A team led by Dr. Christina Chapman from Georgetown University also found that earlier screening can be achieved while maintaining the same level of benefits and harms as seen for white women screened from ages 50 to 74.
"The earlier age of diagnosis, differences in subtypes, [and] disparities in treatment can increase the benefits of screening more frequently or at earlier ages," Chapman told AuntMinnie.com. "But the fact that Black women, on average, die earlier than white women from other causes tends to decrease the benefits of screening, so there really was no way to know [benefits and harms] without doing this study."
The U.S. Preventive Services Task Force (USPSTF) recommends biennial screening mammography for all women beginning by age 50, a B-grade recommendation, and also recommends that some women start as early as 40 years old, a C-grade recommendation. However, this does not account for racial differences in breast cancer rates between women. Black women have higher rates of aggressive cancers at younger ages than white women and treatments for those types of tumors are not as effective, the researchers noted.
Previous research suggests that mortality is higher for Black women regardless of tumor type due to factors related to systemic racism, such as access to high-quality therapies.
Chapman et al wanted to compare tradeoffs of screening strategies in Black and white women under current guidelines. They used an established model from the Cancer Intervention and Surveillance Modeling Network (CISNET) to simulate screening outcomes in U.S. women who were born in 1980 and thus turned 40 in 2020.
"As in prior modeling studies, to focus on screening efficacy, we assumed that 100% of Black and white women used screening," the study authors wrote.

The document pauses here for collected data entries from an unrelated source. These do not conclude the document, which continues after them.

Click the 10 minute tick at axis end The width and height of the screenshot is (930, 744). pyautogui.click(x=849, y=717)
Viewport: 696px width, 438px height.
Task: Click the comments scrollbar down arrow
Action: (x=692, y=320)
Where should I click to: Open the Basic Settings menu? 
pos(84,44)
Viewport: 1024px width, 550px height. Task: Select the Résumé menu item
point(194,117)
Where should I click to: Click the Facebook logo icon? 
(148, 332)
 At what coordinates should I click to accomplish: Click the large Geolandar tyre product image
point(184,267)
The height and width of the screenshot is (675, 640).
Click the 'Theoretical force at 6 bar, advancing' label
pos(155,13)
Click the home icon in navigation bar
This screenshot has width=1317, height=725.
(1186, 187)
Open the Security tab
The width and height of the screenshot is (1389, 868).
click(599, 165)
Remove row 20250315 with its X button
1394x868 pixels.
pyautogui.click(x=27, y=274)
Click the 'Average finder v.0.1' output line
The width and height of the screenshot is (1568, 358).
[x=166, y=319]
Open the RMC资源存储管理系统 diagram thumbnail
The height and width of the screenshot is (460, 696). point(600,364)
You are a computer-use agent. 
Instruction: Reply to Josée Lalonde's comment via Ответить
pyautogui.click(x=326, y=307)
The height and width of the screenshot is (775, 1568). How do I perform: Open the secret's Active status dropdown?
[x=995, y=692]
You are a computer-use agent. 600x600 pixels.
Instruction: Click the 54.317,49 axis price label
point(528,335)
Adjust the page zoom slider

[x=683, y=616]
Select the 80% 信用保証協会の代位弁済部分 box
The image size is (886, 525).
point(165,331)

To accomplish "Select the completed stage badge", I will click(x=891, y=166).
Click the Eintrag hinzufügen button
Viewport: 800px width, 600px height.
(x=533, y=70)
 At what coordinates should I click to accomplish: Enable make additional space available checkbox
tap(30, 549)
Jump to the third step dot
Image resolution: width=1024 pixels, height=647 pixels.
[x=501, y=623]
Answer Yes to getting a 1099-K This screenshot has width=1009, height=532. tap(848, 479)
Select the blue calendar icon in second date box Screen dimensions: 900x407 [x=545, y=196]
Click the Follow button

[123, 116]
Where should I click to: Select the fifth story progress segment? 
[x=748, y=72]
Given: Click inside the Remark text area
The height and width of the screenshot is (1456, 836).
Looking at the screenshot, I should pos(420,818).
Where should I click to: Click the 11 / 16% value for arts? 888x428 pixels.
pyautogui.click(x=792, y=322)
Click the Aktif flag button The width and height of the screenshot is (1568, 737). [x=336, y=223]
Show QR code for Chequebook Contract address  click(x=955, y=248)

The team found that biennial screening -- screening every two years -- from ages 45 to 74 years was most efficient for Black women, while such screening from ages 40 to 74 years was most equitable.
Starting screening 10 years earlier in Black versus white women was found to reduce disparities in Black/white mortality by 57% with similar life years gained per mammogram for both populations.
If Black and white women were screened biennially from age 50 to 74 years, there would be an excess of 3.29 deaths among Black women (17.6 vs. 14.3 deaths per 1,000 people), according to the researchers.
However, if biennial screening started in Black women beginning at age 40, the researchers said that deaths would decrease by 1.88 per 1,000 women (from 17.6 to 15.7), eliminating 57% of the racial disparity in mortality expected if breast screening were conducted under current guidelines.
The researchers also found that selecting the most equitable treatment strategy was sensitive to assumptions about disparities in real-world effectiveness. For Black women, the less effective that treatment was, the more intensively they could be screened before tradeoffs fell short of those experienced by white women.
Chapman told AuntMinnie.com that future studies may include examining strategies for equitable screening using newer technologies like digital breast tomosynthesis (DBT), as well as calculating costs and understanding how suboptimal screening implementation may affect disparities.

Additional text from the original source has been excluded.